__WHAT YOU WILL DO__: In the text about AWS training Amazon Titan models with NVIDIA NeMo, how many GPUs can the Elastic Fabric Adapter's UltraCluster Networking infrastructure directly connect?

(Beginning of TEXT BLOCK)

Everything about large language models is big — giant models train on massive datasets across thousands of NVIDIA GPUs.
A team of experienced scientists and developers at Amazon Web Services creating Amazon Titan foundation models for Amazon Bedrock, a generative AI service for foundation models, has been using NVIDIA NeMo for over the past several months.
“One key reason for us to work with NeMo is that it is extensible, comes with optimizations that allow us to run with high GPU utilization while also enabling us to scale to larger clusters so we can train and deliver models to our customers faster,” said Leonard Lausen, a senior applied scientist at AWS.
Think Big, Really Big
Parallelism techniques in NeMo enable efficient LLM training at scale. When coupled with the Elastic Fabric Adapter from AWS, it allowed the team to spread its LLM across many GPUs to accelerate training.
EFA provides AWS customers with an UltraCluster Networking infrastructure that can directly connect more than 10,000 GPUs and bypass the operating system and CPU using NVIDIA GPUDirect.
The combination allowed the AWS scientists to deliver excellent model quality — something that’s not possible at scale when relying solely on data parallelism approaches.
Framework Fits All Sizes
“The flexibility of NeMo,” Lausen said, “allowed AWS to tailor the training software for the specifics of the new Titan model, datasets and infrastructure.”
AWS’s innovations include efficient streaming from Amazon Simple Storage Service (Amazon S3) to the GPU cluster. “It was easy to incorporate these improvements because NeMo builds upon popular libraries like PyTorch Lightning that standardize LLM training pipeline components,” Lausen said.
AWS and NVIDIA aim to infuse products like NVIDIA NeMo and services like Amazon Titan with lessons learned from their collaboration for the benefit of customers.

(End of TEXT BLOCK)
(Beginning of LISTED RECORDS)

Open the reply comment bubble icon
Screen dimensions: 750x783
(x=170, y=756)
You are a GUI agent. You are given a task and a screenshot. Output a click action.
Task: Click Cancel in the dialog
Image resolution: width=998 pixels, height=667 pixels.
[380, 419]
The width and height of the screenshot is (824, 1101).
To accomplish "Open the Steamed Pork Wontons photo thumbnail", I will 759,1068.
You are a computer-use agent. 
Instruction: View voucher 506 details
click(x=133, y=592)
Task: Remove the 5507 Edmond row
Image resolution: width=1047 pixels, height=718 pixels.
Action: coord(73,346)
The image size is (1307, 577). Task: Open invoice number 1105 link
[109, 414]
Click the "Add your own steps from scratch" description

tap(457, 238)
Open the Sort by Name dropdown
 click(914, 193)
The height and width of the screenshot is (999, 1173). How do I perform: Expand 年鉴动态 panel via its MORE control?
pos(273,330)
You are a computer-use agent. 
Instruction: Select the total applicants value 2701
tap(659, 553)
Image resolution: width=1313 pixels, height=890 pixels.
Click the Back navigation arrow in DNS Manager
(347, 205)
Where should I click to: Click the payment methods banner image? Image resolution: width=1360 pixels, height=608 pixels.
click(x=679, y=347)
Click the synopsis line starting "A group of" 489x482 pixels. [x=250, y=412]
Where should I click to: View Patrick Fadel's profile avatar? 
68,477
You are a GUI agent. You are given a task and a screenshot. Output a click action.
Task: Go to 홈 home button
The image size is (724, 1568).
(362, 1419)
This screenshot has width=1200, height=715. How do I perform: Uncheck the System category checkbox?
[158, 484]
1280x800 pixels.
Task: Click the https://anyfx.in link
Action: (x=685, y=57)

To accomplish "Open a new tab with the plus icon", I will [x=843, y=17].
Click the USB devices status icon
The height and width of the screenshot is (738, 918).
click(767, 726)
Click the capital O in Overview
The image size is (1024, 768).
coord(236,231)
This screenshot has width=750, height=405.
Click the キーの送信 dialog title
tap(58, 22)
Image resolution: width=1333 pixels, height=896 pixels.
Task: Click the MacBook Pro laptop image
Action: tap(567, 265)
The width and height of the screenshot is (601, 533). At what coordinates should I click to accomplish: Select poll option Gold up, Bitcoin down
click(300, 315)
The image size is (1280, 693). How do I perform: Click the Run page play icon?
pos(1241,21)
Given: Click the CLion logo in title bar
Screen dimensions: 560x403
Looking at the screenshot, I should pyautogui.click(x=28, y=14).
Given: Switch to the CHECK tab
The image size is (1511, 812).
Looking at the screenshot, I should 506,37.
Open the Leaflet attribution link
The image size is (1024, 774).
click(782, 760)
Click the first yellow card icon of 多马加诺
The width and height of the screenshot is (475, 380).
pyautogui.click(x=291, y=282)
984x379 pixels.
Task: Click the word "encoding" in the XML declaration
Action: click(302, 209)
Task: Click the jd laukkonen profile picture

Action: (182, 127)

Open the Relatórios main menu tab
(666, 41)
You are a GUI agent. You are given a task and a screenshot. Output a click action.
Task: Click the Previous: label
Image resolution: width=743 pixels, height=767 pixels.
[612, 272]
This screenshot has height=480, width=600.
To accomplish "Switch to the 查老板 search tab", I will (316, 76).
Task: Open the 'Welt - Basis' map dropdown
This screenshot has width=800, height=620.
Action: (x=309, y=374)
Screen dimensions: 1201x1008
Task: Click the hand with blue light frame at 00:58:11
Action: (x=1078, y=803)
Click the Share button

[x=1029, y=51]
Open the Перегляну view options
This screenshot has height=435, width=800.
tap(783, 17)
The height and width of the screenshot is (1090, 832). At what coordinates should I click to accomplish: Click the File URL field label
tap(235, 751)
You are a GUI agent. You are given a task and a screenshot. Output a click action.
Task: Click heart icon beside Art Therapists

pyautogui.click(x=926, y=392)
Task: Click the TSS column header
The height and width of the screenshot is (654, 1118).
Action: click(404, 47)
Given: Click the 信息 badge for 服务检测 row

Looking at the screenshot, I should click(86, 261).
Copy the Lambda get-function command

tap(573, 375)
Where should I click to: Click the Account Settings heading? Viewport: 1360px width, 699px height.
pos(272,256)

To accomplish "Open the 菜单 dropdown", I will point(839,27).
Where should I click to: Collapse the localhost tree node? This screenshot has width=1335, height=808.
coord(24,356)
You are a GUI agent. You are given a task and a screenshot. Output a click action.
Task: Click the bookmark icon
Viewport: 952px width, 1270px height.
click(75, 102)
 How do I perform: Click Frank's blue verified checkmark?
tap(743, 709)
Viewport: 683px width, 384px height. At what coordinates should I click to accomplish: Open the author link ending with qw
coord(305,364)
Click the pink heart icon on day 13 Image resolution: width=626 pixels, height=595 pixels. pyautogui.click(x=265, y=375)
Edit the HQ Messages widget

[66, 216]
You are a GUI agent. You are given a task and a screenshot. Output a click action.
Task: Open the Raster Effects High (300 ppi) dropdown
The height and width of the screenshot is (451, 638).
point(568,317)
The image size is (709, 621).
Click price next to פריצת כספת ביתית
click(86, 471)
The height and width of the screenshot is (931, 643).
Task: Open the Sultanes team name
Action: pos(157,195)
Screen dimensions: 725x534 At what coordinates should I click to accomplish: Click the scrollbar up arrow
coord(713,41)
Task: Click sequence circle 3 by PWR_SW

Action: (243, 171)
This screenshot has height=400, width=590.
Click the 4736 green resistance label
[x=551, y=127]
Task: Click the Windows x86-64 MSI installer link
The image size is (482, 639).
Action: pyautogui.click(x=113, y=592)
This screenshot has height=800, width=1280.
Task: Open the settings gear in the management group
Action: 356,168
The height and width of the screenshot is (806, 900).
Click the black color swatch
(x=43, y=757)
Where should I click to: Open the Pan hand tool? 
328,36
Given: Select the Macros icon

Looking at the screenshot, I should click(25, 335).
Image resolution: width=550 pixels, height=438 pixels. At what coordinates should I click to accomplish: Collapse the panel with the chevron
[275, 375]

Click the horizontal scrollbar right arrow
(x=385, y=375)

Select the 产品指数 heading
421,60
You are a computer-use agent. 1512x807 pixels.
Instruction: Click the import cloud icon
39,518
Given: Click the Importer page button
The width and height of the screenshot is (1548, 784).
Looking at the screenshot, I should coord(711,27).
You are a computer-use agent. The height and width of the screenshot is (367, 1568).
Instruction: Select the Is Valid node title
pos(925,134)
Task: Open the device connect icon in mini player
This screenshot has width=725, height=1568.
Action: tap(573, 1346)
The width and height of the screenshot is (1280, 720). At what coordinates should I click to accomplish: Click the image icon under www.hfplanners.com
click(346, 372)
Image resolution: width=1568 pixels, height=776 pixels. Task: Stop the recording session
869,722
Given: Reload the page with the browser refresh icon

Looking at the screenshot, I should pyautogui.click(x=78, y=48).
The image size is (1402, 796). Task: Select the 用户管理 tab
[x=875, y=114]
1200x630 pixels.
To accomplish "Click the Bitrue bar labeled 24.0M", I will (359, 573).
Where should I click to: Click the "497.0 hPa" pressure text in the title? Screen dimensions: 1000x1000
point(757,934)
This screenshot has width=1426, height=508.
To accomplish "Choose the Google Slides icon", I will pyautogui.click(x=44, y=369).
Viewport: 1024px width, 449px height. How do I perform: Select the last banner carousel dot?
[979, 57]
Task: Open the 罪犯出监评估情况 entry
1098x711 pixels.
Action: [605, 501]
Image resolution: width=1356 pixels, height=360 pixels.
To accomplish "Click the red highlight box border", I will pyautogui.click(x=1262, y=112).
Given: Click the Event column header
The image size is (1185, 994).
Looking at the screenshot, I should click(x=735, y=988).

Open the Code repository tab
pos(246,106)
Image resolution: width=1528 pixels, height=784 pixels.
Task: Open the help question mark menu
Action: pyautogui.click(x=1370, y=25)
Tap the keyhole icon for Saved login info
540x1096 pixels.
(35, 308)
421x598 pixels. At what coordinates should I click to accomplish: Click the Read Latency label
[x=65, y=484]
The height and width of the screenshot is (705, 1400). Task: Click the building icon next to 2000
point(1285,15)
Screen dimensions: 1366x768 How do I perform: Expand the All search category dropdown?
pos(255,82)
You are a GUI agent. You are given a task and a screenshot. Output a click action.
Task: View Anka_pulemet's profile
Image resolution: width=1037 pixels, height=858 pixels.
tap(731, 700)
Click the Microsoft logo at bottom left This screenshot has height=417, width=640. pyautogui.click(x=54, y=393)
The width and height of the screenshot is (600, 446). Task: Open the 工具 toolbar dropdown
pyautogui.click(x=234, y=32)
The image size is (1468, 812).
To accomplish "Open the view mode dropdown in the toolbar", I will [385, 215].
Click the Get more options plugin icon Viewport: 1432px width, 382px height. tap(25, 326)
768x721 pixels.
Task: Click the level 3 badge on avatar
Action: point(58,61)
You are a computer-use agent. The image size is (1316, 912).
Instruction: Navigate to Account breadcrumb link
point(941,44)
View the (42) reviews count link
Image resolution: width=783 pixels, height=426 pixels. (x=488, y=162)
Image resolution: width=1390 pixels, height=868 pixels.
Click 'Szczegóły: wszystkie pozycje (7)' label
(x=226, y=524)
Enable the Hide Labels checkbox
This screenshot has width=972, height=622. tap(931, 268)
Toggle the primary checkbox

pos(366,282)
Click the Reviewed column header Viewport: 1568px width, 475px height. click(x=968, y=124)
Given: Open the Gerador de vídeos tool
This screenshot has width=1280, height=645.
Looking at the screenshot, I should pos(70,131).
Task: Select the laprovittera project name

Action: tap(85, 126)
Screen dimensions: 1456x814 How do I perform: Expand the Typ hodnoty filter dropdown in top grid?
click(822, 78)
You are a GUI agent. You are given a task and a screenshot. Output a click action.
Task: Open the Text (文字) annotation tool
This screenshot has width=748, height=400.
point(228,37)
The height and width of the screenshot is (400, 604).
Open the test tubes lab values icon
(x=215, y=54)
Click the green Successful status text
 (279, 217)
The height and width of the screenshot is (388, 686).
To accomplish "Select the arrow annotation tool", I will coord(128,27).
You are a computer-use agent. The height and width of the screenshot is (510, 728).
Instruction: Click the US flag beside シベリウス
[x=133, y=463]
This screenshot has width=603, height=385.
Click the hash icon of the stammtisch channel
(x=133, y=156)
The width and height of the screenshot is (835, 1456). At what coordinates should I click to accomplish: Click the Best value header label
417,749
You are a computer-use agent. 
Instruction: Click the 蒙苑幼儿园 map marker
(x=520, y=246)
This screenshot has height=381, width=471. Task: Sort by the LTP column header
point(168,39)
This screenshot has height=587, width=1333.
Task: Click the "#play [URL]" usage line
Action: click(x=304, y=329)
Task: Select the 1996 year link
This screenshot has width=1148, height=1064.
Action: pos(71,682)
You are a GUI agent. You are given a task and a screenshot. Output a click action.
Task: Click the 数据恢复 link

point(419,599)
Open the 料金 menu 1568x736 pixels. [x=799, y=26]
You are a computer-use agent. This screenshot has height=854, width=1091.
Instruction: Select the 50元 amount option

(End of LISTED RECORDS)

__SOLUTION TO THIS TASK__: More than 10,000 GPUs.